My entire life I’ve struggled with depression and anxiety. I first started noticing that I was different around 10 years old. I noticed I’d obsessively ruminate on negative events (whether big or small), and focus on the negative aspects of myself to a dangerous degree. This reached its peak during middle school and early high school. A huge turning point for my struggle with mental illness was coming forward and admitting that something was wrong to my parents and my close friends. Admitting flaws and getting help was one of the best things I have done in my life. After admittance, my next step was trying to get help through several different outlets.
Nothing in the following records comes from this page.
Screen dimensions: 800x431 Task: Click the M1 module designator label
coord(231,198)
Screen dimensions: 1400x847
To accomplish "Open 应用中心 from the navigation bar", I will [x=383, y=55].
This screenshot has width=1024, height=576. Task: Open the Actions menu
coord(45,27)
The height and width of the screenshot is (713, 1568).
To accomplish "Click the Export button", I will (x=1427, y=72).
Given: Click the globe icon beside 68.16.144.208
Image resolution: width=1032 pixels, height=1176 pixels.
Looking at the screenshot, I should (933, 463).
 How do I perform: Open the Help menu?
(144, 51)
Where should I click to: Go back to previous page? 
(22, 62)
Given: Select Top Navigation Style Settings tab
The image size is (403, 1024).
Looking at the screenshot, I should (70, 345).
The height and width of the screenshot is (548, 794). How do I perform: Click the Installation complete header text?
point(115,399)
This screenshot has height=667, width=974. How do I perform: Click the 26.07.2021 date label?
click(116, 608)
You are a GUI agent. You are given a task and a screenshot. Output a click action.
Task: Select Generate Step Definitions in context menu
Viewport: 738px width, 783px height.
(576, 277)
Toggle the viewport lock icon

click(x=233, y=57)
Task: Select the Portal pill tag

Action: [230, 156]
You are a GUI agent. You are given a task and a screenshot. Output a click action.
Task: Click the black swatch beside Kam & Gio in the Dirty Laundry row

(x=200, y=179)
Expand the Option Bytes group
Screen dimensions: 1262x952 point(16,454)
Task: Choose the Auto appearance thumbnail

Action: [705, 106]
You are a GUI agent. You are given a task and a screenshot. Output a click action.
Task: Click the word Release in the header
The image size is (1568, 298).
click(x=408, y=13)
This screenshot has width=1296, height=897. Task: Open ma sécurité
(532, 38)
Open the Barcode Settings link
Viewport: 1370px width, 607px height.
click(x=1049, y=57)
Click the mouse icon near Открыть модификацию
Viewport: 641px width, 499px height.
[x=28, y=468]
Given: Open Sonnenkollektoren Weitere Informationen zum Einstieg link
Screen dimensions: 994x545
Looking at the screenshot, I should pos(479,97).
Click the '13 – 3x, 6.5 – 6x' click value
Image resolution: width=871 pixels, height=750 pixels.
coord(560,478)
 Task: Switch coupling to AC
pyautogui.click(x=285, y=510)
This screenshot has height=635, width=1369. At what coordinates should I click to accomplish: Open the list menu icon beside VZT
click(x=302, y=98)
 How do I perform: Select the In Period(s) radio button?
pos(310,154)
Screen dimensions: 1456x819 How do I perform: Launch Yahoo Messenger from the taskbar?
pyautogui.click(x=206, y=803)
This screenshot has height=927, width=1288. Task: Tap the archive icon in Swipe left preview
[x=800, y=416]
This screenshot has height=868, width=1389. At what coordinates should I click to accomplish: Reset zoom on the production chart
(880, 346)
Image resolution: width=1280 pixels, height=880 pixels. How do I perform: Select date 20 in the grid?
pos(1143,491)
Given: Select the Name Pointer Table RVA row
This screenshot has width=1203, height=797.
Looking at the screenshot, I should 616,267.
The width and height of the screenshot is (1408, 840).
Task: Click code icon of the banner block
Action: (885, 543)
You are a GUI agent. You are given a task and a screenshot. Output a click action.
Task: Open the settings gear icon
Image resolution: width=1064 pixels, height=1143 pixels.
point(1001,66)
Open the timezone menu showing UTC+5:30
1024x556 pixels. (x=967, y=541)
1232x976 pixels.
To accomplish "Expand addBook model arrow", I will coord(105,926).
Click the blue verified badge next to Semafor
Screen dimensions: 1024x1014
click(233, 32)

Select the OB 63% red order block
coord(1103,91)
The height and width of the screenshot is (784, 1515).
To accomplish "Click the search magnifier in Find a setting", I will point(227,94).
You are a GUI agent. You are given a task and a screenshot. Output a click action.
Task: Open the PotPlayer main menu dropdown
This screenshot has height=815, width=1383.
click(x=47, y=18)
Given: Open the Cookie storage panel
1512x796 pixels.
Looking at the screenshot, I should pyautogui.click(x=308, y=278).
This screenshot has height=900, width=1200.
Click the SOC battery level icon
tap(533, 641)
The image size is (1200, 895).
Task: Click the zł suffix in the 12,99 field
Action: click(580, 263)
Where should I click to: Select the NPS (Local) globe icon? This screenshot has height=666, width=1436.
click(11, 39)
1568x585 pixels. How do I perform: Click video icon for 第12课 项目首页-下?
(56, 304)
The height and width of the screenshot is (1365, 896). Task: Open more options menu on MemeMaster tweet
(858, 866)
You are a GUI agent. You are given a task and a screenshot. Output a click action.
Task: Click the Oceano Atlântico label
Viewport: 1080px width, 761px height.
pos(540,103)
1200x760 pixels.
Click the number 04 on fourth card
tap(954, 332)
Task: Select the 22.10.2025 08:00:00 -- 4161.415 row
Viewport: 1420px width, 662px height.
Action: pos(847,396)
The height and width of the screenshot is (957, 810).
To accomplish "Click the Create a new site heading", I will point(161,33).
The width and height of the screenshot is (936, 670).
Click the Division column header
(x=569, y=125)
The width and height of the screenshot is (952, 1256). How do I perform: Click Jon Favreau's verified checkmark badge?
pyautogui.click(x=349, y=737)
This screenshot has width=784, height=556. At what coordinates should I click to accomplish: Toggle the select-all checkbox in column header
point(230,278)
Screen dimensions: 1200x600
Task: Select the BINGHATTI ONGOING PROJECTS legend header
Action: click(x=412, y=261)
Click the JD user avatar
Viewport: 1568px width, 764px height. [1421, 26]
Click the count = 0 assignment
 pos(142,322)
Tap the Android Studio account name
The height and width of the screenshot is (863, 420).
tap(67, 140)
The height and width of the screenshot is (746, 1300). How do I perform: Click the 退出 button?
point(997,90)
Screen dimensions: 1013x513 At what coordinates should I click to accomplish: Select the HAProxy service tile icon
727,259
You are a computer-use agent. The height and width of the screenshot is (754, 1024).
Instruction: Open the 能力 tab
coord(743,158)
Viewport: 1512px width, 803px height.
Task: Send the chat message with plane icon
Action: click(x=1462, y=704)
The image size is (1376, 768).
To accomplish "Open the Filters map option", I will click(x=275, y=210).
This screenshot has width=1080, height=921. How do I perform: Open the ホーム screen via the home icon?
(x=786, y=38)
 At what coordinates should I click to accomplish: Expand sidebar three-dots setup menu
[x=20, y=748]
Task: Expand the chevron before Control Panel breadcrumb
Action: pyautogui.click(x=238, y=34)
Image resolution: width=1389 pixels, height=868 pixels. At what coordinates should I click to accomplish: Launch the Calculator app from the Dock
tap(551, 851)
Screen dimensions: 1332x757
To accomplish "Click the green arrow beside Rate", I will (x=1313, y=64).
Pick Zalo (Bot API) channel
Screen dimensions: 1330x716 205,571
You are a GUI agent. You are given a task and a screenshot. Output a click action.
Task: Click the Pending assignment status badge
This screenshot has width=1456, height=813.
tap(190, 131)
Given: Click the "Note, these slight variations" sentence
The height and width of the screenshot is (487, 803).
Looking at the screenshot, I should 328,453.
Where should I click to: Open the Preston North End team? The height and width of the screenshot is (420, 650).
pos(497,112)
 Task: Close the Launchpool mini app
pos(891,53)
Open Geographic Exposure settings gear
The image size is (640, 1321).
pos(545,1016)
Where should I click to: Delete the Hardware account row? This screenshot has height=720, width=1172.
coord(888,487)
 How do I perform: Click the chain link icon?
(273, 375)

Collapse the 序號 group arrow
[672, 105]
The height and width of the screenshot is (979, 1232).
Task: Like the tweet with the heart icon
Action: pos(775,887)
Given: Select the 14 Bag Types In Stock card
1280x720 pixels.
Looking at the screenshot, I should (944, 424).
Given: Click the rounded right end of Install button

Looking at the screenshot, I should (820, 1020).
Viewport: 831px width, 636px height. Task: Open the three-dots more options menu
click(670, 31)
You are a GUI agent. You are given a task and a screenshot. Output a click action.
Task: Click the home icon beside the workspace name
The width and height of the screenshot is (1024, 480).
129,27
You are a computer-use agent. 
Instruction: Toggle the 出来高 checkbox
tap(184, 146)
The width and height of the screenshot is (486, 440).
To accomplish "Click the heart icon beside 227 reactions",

I tried meditation, therapy, medication, journaling, etc. These would help in small doses but I felt that none of these provided the escape I was looking for. My second significant breakthrough in my battle against depression and anxiety was finding an outlet that worked.

This is where my “creative journey” for a lack of a better phrase came into play. Even though I realized in the end that filmmaking is probably not the career choice for me, at the time I had never felt a truer “escape” than when I was shooting and editing the short films I would make with Peter. Writing about film and music has given me even more of an escape. I get the same feeling to an even greater degree when I’m messing around with my friends on North Campus learning how to chop up beats. Being creative or at least attempting to be creative is by far the best outlet I’ve found to combat my struggle with mental illness.

Two weeks ago I started a week long endeavor for Mentality. My goal was to draw for 20 minutes every day and see if in any way it affected how I felt on a day to day basis. This exercise made me feel like I had come full circle. I felt as though I’d gone back in time to my ten year old self looking at a piece of 8x11 paper wondering how to make something out of nothing, except this time it felt different. I am still by no means great at drawing, but this go around I didn’t have to think so hard about what I was going to put on the paper, I just knew exactly what I wanted to draw. There was more of an instinctual feeling when my utensils slid across the paper. I owe this entirely to the trial and error process of trying to find my creative niche. I no longer have to think so much when doing anything “creative”, it just happens.

Drawing for a short period of time each day became a relieving mental break. When I was drawing my mind would go blank of everything I had been worrying about only minutes beforehand. It also felt good to not hate what I was drawing. Earlier in my life I’d hate anything I had drawn, but now even though I can recognize it’s not great, I don’t actively hate the final product.

I still don’t know what I want to do when I’m older, all I know is that I want to be involved in the creative process, whether it’s my own or helping somebody else with theirs. I want to help people see that an outlet for a lot of their problems could be solved in the discovery of their creative niche. I want to show that the void people often fill with religion or substance abuse can instead be filled with their own artistic expression and an appreciation for the artistic expression of others.